→ **WORK INSTRUCTION A**: From the passage on membrane lipid remodelling in Burkholderia, list every infection model in which the gene plcP is described as essential for successful infection.
→ **WORK INSTRUCTION B**: Extend the passage on membrane lipid remodelling in Burkholderia by a few sentences that follow on from its final sentence.

→ **READING PASSAGE**:
How does membrane lipid remodelling enable intracellular survival of B. cenocepacia?

The Burkholderia cepacia complex (Bcc) represents a large group of human pathogens which cause lung infection in immunocompromised individuals including cystic fibrosis patients. Bcc infections can be lethal and difficult to treat due to high intrinsic resistance to a wide range of clinically available antibiotics. As such, there is an urgent need to identify new targets for novel antimicrobial drugs for Bcc. In our continued effort to better understand the physiology of bacterial membrane lipids in bacterial pathogens, we have recently found that Bcc bacteria can change membrane lipids in infection. Thus, in response to nutrient availability during infection, these bacteria produce sugar-containing lipids to replace membrane phospholipids. A key gene involved in this so-called membrane lipid remodelling process is plcP. Importantly, this gene is essential for successful infection of Bcc in an insect infection model as well as human and murine macrophage models. This PlcP-mediated lipid remodelling pathway is therefore a promising new drug target for future development of novel antibiotics for treating Bcc infection. Capitalising on our discovery, we propose to systematically investigate the interplay of nutrients, membrane lipid remodelling and innate immunity in Bcc infection, using a synthesis of molecular and cellular microbiology, biochemistry and 'omics' tools. The results of this project have the potential for help developing new drug targets for treating Bcc infection in human.

The Burkholderia cepacia complex (Bcc) represents a large group of opportunistic human pathogens which cause lung infection. Bcc infections can be lethal and difficult to treat due to high intrinsic resistance to a wide range of clinically available antibiotics. Bcc bacteria are intracellular pathogens which can establish persistent infection within macrophages. However, the molecular and cellular mechanisms underpinning their intracellular persistence are not completely elucidated.

→ **Extracted data entries**:
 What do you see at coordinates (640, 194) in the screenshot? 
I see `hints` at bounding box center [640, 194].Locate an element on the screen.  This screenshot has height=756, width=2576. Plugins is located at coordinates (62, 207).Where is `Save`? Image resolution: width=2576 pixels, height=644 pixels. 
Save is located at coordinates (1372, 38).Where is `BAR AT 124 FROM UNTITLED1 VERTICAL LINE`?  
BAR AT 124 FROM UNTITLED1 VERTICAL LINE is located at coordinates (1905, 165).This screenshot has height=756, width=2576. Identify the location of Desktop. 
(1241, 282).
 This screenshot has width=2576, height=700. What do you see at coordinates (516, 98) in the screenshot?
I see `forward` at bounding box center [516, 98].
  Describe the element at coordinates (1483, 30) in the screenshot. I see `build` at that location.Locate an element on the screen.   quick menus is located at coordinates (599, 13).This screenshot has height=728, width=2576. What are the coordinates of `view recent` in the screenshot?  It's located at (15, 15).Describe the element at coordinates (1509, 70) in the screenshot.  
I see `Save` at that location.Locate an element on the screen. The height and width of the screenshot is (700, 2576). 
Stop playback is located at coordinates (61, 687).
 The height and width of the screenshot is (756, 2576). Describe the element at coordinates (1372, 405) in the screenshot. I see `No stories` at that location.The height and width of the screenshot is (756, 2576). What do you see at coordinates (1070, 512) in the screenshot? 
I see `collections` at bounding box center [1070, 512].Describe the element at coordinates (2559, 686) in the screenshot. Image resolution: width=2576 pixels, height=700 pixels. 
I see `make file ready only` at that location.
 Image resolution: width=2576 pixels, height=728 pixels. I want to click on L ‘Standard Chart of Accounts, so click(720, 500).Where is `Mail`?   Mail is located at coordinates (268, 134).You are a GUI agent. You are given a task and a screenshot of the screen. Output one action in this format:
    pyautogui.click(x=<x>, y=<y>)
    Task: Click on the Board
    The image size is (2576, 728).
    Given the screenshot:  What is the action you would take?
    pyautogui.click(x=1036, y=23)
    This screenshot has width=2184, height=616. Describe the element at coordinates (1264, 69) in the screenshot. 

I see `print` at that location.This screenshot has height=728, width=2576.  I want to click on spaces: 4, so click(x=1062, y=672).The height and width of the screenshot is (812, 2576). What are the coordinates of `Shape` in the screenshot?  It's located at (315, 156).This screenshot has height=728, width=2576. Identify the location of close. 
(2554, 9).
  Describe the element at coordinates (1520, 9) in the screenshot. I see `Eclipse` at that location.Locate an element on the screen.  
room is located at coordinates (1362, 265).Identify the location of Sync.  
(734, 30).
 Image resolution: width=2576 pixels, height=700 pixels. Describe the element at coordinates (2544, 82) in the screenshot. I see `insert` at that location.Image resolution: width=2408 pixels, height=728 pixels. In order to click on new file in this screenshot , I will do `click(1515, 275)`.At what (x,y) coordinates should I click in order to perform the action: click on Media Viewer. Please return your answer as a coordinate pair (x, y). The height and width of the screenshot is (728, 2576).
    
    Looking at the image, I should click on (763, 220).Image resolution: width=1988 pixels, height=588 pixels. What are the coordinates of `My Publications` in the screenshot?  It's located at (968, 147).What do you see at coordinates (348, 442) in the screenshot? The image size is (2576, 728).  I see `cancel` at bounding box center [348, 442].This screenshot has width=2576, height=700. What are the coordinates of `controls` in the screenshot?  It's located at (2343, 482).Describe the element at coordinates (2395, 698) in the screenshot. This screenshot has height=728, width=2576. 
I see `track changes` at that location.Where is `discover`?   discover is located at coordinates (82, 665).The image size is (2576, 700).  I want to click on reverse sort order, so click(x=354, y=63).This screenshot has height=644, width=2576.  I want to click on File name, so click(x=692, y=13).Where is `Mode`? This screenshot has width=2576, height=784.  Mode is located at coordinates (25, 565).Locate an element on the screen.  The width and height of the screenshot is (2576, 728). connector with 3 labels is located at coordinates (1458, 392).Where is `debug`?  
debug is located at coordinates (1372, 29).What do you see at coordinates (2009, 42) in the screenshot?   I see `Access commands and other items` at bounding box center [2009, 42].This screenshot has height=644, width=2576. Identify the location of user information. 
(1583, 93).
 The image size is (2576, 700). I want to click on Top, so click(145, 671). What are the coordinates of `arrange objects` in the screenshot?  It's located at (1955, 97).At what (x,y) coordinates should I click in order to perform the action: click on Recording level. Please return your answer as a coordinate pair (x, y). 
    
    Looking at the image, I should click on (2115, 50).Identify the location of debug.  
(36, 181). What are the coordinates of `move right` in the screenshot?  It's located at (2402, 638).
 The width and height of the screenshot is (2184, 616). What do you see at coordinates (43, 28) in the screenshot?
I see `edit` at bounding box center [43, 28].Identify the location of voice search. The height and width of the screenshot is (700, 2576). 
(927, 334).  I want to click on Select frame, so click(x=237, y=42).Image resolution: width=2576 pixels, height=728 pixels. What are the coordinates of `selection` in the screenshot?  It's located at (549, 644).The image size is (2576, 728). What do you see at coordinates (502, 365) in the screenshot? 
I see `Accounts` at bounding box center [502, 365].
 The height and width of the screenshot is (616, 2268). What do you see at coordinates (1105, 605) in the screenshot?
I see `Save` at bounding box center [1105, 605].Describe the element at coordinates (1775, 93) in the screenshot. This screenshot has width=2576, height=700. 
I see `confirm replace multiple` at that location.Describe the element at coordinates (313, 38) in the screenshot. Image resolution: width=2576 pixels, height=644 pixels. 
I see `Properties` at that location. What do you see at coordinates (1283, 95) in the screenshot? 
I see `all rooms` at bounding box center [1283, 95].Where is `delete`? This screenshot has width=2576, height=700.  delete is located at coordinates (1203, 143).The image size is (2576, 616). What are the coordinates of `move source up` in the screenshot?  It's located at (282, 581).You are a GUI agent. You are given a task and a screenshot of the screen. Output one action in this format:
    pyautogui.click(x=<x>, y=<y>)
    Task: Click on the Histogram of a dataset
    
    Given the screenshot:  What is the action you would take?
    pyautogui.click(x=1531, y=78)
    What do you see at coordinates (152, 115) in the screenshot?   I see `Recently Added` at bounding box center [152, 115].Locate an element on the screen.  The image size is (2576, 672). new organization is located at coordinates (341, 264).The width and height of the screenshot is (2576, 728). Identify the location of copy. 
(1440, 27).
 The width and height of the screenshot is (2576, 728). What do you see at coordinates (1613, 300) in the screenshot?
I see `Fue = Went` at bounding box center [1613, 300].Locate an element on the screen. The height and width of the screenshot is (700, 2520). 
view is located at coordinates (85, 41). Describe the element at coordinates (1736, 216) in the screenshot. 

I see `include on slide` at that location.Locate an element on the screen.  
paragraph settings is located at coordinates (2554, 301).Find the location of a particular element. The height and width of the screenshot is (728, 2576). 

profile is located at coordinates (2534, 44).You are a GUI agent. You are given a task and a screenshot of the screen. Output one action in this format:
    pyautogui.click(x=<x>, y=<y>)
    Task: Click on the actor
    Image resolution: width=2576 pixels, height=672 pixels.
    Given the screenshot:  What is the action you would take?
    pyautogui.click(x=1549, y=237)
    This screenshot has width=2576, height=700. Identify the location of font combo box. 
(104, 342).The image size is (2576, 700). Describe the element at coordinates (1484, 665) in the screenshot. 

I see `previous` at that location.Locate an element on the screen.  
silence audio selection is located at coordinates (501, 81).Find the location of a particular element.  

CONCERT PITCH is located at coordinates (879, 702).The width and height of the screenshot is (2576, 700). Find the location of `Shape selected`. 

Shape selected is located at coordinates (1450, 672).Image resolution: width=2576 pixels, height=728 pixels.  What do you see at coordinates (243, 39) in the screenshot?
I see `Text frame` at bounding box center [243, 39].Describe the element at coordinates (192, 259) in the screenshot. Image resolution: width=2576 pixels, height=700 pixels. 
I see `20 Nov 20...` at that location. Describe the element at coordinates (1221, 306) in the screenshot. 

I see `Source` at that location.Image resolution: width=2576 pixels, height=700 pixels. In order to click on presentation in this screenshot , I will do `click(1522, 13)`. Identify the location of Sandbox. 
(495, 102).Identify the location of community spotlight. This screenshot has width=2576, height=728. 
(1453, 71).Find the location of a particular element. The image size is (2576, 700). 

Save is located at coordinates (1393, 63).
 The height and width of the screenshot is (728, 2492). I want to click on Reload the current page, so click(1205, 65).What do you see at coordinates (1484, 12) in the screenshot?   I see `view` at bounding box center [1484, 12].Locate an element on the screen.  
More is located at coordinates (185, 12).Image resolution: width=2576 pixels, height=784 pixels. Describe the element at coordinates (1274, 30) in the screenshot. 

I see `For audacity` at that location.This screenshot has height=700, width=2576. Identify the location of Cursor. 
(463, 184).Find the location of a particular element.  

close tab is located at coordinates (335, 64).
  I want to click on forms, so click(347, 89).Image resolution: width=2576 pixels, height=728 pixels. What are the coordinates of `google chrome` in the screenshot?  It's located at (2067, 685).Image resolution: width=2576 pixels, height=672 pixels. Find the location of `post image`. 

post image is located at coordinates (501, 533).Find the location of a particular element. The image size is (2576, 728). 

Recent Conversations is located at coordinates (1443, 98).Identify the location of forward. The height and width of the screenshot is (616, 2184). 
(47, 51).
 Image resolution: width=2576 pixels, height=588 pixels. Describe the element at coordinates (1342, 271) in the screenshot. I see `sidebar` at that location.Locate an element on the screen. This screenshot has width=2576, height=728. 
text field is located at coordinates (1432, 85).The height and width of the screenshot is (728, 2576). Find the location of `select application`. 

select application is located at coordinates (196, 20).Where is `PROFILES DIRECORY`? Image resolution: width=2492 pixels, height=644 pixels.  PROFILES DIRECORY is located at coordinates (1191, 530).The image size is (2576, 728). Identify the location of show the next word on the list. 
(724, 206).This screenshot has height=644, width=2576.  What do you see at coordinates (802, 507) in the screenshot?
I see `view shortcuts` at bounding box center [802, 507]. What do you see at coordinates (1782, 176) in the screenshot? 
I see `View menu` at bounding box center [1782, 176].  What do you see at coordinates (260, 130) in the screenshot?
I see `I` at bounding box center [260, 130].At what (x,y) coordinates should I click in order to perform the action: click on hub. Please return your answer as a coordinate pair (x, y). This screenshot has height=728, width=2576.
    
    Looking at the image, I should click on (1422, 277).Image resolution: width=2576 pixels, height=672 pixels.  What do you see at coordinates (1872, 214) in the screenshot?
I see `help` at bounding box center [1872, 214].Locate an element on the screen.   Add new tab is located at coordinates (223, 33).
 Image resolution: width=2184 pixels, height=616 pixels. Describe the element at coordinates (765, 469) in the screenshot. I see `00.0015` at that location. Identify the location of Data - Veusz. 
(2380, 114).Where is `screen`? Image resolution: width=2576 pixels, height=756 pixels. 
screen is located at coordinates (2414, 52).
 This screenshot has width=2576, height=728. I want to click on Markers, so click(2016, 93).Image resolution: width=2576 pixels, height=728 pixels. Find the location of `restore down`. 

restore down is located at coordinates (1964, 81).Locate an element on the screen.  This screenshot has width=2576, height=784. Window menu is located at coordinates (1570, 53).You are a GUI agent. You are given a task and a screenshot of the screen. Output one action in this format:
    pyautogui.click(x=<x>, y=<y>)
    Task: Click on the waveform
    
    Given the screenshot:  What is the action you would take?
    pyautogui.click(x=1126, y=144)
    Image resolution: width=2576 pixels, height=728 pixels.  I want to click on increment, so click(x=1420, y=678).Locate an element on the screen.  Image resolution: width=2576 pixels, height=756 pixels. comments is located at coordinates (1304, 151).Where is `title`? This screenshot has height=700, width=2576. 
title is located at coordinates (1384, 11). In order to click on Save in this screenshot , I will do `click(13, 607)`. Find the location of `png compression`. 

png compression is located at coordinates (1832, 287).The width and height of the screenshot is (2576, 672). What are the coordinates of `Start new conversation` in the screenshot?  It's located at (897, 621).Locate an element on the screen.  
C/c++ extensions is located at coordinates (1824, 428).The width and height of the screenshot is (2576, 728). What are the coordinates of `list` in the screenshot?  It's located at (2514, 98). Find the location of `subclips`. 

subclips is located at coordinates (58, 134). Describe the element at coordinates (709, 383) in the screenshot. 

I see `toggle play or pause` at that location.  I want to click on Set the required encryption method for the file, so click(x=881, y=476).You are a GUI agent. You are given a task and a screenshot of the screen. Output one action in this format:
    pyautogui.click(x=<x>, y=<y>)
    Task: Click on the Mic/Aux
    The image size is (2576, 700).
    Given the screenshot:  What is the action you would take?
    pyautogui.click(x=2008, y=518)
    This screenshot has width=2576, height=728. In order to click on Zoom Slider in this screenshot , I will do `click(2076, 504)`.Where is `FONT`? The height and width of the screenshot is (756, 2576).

→ **WRITTEN REPLY A**:
- An insect infection model
- A human macrophage model
- A murine macrophage model

→ **WRITTEN REPLY B**:
We have recently found that Bcc bacteria uses a so-called membrane lipid remodelling strategy, whereby the bacteria synthesise alternative lipids to replace membrane phospholipids, in order to establish intracellular infection in both insect models and macrophage models. One of the key genes involved in this process is plcP, a mutant of which renders B. cenocepacia unable to establish infection. Since plcP expression is regulated by nutrient availability, such as phosphorus, these data support the crucial interplay between nutrients, membrane lipid remodelling and the innate immune system for B. cenocepacia infection, and provide the first evidence that nutrients availability mediated lipid remodelling is an important yet overlooked secret for the success of B. cenocepacia as an intracellular pathogen. Capitalising on our recent discovery, we aim to 1) identify temporal and spatial expression and transcriptional regulation of PlcP during infection and 2) uncover the molecular and cellular mechanisms underpinning the role of PlcP in intracellular survival. Our results will pave the way for future development of membrane lipid remodelling as a drug target for treating Bcc infections.